Run standards and samples for nitrite + color.
- Run Samples For Color Blank:
- Replace color reagent with color
blank reagent and allow baseline to stabilize. Do
NOT reset
baseline. Re-run samples only: standards do not require
color correction.
- Autoanalyzer Shut-Down:
- Pump with water in sample and reagent
lines for approx. 10 min. Shut off all components and
disengage pump.
CALCULATIONS
Estimate baseline for each peak, by interpolating between beginning and ending baselines, for both nitrite + color and color blank runs. Read the top of each peak. "Adjusted peak height" = top of peak - baseline
"Corrected peak height" = "Adjusted peak height for NO2 + color" - "Adjusted peak height for color blank"
Plot "Corrected peak height" of standards vs. concentration. Obtain the slope and intercept of this line.
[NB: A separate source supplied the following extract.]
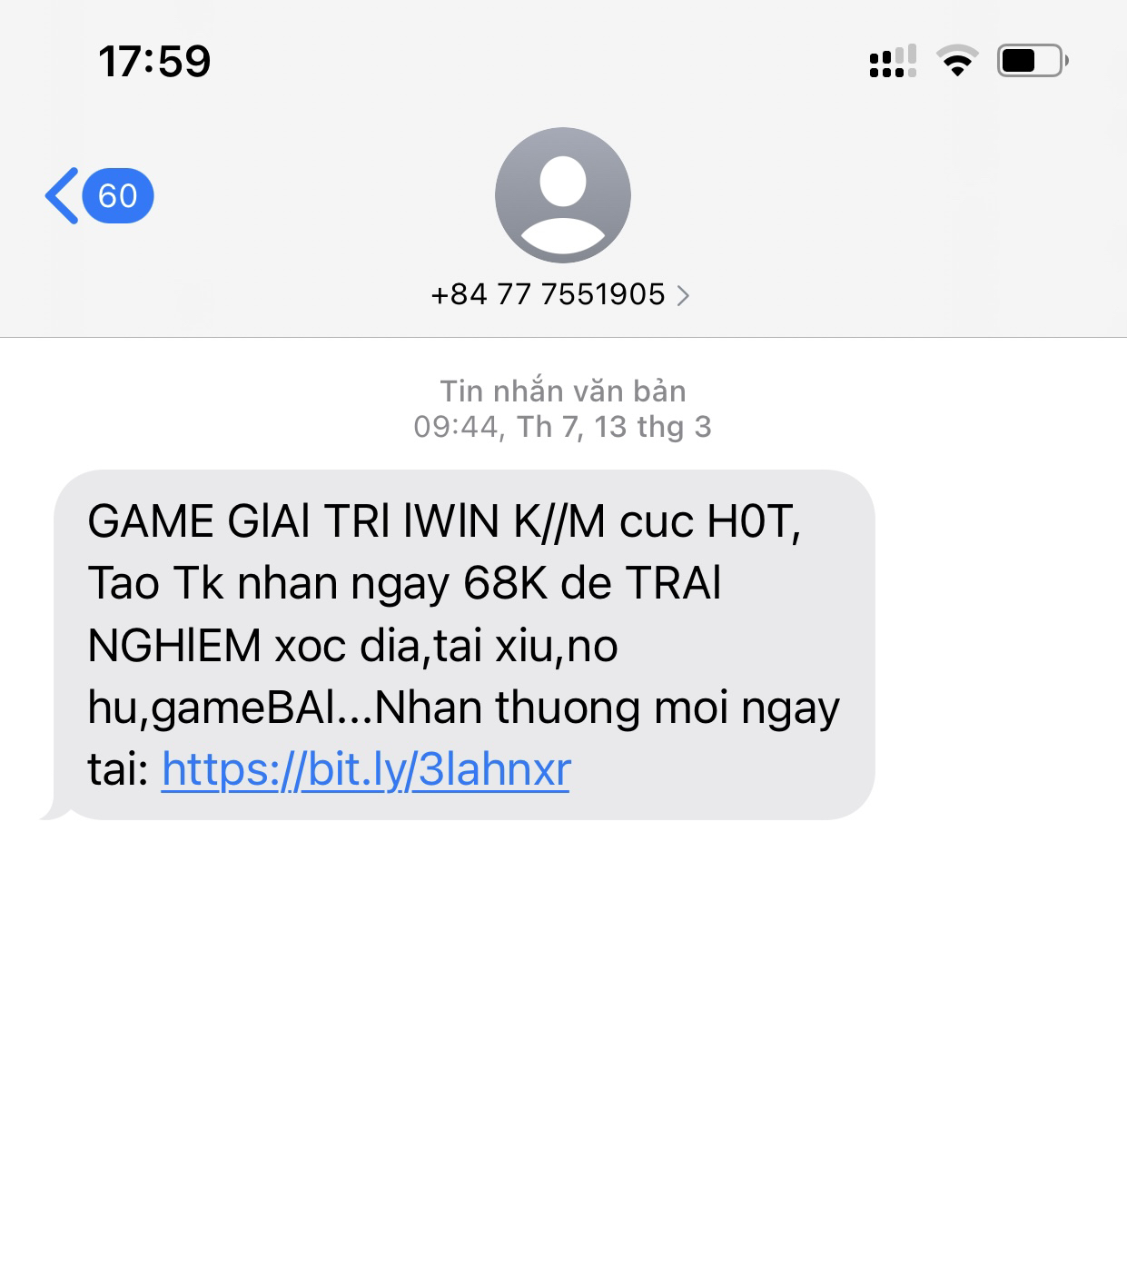Screen dimensions: 1127x1287
Task: Tap the 60 unread messages badge
Action: click(x=118, y=195)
Sample concentration (uM) = (Sample "Corrected peak height" - intercept) ÷ slope
No correction for salinity is necessary.
- Limit of Detection:
- 2 std. dev. above blank approx. = 0.02 uM
- Range:
- approximately 45 uM by changing Standard Calibration setting.
- Accuracy:
- 95% confidence limits for prediction of a concentration
near the mean for a typical standard curve (0.875 uM) approx. =
± 0.15 uM for a triplicate determination. (Confidence limits
for prediction near the ends of a standard curve are, of course,
somewhat larger.)
REFERENCES
- D'Elia, C.F., N.L. Kaumeyer, C.L. Keefe, D.L. Shaw, K.V. Wood,
and C.F.
- Zimmermann. 1987 unpubl. Standard operating
procedures. Nutrient Analytical Services Laboratory,
Chesapeake Biological Laboratory, Solomons, Maryland.
- Flebbe, P. 1982. Biogeochemistry of carbon, nitrogen, and
phosphorus in the
- aquatic subsystem of selected Okefenokee
Swamp sites. Okefenokee Ecosystem Investigations no. 8.